──────── DATA FOR ANALYSIS ────────

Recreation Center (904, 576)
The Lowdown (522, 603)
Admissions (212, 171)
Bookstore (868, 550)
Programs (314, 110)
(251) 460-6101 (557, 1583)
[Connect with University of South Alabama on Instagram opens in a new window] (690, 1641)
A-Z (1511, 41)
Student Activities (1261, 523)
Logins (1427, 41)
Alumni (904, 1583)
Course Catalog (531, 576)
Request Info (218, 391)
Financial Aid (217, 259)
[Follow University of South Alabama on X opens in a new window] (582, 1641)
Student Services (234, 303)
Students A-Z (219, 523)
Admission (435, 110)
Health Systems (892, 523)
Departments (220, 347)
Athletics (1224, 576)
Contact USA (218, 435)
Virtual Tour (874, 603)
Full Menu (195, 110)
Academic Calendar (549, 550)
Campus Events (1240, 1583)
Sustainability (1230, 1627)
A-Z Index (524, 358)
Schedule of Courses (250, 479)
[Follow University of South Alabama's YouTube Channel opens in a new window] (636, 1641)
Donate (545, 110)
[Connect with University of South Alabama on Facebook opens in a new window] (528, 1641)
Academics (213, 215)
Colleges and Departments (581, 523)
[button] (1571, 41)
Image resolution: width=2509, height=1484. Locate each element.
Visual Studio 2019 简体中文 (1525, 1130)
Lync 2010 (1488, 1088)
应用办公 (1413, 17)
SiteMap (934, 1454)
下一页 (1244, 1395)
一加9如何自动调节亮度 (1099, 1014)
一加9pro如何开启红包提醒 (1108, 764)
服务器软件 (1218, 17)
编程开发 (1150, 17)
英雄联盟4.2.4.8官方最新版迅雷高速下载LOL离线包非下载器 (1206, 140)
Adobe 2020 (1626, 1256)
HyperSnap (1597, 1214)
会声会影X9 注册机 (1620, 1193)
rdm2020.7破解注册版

────────

> [PROMPT]: The expected output is every line of the records in which the string "opens" appears.

> [WRITTEN REPLY]:
[Connect with University of South Alabama on Instagram opens in a new window] (690, 1641)
[Follow University of South Alabama on X opens in a new window] (582, 1641)
[Follow University of South Alabama's YouTube Channel opens in a new window] (636, 1641)
[Connect with University of South Alabama on Facebook opens in a new window] (528, 1641)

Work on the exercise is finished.